## TASK INPUTS
**********

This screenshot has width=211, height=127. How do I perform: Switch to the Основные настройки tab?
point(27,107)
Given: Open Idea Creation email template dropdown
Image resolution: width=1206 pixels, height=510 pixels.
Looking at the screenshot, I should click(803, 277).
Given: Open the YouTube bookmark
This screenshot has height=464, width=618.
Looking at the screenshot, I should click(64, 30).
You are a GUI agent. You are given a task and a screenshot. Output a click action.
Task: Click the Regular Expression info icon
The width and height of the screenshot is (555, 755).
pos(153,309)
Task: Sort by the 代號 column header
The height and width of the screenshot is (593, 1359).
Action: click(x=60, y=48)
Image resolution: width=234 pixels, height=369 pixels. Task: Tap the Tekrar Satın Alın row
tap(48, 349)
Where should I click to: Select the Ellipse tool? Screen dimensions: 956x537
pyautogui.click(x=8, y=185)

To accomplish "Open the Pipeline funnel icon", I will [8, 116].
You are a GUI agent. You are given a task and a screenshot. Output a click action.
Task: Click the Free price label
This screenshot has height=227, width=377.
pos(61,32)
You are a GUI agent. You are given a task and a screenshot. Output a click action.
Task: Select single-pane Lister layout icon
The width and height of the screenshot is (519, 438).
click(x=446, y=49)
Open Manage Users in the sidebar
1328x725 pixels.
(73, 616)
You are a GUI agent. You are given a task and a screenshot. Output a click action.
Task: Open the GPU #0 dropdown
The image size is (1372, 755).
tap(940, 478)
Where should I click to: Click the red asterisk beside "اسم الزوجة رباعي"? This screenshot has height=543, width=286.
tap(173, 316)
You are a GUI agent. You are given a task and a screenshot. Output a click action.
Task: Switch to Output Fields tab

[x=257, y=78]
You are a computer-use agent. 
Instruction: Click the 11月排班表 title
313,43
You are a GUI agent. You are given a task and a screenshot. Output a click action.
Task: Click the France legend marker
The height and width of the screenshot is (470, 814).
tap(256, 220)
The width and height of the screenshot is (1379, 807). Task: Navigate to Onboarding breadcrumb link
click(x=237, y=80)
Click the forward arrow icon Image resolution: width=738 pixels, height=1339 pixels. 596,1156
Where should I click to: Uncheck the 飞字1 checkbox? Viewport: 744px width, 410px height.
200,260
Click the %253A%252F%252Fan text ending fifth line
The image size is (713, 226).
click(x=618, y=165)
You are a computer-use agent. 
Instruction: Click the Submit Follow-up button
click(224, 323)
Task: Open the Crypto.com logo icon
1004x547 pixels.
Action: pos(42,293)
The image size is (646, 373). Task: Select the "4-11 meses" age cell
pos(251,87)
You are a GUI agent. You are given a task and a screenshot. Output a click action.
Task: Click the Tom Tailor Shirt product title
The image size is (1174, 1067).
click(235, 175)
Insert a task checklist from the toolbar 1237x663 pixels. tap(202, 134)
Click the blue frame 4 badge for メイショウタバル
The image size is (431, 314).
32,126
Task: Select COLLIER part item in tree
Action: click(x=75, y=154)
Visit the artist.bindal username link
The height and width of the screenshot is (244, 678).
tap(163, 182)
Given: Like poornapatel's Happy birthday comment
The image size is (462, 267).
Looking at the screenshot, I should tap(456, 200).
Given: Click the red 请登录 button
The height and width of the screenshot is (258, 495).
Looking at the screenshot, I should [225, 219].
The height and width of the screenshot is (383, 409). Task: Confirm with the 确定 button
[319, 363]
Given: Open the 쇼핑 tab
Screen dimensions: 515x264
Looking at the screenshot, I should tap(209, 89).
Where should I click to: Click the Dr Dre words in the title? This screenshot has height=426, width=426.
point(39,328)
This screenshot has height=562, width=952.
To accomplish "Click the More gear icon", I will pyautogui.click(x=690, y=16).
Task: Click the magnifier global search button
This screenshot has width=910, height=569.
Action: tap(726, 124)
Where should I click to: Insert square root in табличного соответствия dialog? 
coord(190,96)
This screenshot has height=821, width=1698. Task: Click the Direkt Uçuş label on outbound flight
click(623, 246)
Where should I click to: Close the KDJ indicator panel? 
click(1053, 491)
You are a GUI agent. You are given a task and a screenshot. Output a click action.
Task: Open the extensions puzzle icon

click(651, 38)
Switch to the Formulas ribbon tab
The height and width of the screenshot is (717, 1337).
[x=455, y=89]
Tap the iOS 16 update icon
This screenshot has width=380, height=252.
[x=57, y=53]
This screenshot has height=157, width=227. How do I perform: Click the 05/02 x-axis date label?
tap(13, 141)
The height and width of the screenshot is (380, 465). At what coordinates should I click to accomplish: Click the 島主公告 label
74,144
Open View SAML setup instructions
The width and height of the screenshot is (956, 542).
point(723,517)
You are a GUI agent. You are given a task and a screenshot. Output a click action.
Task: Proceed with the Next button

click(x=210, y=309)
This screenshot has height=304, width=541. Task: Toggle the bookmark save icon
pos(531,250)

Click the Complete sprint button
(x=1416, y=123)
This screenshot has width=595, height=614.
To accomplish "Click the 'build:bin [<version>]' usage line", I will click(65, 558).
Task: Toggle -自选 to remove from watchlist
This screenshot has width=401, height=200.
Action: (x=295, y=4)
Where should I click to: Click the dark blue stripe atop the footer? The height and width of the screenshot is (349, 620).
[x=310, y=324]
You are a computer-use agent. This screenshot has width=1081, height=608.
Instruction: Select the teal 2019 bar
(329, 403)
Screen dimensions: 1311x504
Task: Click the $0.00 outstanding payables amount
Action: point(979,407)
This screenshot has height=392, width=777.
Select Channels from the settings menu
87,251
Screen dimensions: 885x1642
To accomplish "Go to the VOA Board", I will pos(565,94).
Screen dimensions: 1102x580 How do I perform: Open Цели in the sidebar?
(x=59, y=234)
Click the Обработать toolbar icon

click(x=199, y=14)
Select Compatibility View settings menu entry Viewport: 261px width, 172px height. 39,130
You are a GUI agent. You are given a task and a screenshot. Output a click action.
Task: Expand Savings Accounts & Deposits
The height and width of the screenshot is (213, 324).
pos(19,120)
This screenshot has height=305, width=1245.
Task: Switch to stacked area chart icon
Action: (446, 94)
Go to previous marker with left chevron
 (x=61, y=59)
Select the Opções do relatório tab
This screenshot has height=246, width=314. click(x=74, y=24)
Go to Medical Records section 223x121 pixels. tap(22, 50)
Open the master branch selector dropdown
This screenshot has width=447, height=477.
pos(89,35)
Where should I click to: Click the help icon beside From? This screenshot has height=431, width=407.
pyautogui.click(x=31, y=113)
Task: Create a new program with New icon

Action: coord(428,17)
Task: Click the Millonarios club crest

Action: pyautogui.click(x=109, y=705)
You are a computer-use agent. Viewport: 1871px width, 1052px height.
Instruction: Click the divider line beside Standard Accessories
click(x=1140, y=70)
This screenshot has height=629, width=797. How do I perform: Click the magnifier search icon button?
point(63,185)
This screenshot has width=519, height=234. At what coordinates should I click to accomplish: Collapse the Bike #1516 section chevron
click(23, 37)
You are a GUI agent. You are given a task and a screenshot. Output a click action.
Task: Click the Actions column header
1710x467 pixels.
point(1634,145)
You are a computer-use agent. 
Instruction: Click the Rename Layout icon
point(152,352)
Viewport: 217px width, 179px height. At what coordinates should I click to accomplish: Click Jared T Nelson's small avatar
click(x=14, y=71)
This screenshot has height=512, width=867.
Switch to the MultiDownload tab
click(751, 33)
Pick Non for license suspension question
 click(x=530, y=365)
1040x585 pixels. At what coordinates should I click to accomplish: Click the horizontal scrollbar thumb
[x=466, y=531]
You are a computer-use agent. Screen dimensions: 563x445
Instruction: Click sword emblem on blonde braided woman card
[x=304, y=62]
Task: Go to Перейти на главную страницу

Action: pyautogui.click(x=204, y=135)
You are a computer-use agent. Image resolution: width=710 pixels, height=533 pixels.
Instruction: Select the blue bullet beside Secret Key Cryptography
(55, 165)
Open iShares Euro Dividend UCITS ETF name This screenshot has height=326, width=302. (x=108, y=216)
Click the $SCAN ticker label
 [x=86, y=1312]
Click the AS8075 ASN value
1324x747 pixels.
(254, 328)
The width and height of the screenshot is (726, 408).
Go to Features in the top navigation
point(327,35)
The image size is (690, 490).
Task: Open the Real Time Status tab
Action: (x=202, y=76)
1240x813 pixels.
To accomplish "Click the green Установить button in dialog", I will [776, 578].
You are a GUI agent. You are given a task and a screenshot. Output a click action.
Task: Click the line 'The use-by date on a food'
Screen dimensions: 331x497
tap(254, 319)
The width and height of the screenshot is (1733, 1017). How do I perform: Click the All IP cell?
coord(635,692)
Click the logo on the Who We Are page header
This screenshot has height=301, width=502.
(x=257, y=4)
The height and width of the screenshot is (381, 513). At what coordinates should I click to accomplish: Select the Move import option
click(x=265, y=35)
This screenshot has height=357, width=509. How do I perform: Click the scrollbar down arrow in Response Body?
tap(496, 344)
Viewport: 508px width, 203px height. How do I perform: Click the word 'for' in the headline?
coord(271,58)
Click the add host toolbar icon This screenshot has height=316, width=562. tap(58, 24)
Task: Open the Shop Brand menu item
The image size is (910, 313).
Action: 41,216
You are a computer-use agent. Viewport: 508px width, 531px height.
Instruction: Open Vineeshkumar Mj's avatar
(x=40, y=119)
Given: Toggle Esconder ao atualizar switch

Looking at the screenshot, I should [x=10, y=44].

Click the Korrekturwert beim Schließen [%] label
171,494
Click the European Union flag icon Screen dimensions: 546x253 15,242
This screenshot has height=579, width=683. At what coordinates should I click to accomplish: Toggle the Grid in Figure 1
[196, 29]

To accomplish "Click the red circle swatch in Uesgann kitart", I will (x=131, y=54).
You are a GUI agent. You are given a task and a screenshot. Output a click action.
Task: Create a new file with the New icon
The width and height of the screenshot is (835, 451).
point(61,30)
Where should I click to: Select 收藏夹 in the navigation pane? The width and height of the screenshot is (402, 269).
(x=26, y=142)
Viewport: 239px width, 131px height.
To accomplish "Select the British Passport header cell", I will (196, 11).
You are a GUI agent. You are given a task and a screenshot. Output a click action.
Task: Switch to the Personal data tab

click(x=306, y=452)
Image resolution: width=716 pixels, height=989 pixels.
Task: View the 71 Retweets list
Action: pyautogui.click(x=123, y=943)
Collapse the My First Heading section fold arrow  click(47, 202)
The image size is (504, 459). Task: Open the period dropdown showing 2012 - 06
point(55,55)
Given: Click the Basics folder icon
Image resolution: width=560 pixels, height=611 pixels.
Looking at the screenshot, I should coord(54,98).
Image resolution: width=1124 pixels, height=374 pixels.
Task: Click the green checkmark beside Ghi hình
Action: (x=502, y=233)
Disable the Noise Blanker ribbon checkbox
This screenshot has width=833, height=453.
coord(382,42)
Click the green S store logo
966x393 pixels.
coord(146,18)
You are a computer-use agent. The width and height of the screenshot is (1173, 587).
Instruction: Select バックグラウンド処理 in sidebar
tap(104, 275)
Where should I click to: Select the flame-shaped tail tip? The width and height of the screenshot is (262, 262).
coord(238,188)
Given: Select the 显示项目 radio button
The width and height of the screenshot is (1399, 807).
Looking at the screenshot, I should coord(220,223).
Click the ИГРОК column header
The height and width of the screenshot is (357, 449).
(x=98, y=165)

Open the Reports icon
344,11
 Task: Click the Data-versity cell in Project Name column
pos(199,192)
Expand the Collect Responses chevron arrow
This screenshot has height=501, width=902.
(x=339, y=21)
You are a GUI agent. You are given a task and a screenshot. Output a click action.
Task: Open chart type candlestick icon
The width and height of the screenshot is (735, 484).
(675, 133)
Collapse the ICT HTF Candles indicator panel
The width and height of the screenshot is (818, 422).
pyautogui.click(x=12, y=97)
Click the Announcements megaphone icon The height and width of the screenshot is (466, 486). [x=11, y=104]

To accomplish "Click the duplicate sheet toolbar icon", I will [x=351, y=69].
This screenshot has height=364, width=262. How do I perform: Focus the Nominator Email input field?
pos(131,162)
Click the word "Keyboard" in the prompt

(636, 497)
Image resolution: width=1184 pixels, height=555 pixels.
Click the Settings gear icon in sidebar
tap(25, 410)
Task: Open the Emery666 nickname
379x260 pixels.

**********

Count the lines of the entries that hold the string "will", then state that number and nothing more.

## RESPONSE AREA
8